(Data records)
━━━
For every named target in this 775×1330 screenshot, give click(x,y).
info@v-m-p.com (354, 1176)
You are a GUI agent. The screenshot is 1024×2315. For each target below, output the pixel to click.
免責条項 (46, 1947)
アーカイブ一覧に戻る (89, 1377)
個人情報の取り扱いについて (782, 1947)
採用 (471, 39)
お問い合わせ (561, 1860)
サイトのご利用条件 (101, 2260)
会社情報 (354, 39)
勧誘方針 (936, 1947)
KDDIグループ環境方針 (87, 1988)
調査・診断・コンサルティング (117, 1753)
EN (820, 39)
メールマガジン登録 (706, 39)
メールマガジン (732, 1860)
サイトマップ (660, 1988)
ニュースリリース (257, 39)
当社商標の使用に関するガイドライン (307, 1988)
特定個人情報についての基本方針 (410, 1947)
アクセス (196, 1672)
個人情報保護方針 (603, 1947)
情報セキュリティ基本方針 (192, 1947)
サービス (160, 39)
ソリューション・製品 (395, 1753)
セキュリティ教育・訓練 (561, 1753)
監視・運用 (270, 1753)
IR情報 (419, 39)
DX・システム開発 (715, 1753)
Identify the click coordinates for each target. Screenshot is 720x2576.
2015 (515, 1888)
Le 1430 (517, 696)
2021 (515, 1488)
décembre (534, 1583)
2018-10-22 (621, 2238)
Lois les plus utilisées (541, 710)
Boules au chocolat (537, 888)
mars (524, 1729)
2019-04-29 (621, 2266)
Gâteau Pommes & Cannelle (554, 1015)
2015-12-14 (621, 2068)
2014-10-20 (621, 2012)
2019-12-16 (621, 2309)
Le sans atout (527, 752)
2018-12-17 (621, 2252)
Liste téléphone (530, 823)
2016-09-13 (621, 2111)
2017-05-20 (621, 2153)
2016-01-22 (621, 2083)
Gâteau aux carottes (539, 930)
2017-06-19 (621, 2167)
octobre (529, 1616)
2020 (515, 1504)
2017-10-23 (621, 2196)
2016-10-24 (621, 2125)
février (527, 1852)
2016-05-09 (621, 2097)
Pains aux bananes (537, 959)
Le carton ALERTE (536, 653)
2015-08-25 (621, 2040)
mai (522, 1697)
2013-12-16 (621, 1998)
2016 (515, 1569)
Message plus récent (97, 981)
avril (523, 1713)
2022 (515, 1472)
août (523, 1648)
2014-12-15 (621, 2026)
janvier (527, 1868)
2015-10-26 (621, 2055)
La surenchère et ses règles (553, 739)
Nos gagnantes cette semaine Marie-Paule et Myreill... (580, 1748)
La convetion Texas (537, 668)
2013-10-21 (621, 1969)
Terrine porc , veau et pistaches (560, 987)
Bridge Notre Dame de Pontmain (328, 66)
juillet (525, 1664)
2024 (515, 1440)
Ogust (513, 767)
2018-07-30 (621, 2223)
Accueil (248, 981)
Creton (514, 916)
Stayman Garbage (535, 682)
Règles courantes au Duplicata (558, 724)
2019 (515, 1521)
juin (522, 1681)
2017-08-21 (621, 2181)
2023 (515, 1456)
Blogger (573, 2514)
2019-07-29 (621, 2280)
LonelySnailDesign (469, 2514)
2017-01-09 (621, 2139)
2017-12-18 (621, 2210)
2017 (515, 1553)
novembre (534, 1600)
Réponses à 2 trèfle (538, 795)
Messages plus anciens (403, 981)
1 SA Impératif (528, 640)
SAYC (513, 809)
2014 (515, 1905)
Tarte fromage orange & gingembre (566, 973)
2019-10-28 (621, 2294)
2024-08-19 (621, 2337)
━━━
▸ **WORK TO DO**: Give the part of the material that opens with the line containing "SAYC (513, 809)" and closes with the last line of the material as a JSON list of strings. Use one string per line and leave out any blank lines.

▸ **ANSWER TO THE TASK**:
[
  "SAYC (513, 809)",
  "2014 (515, 1905)",
  "Tarte fromage orange & gingembre (566, 973)",
  "2019-10-28 (621, 2294)",
  "2024-08-19 (621, 2337)"
]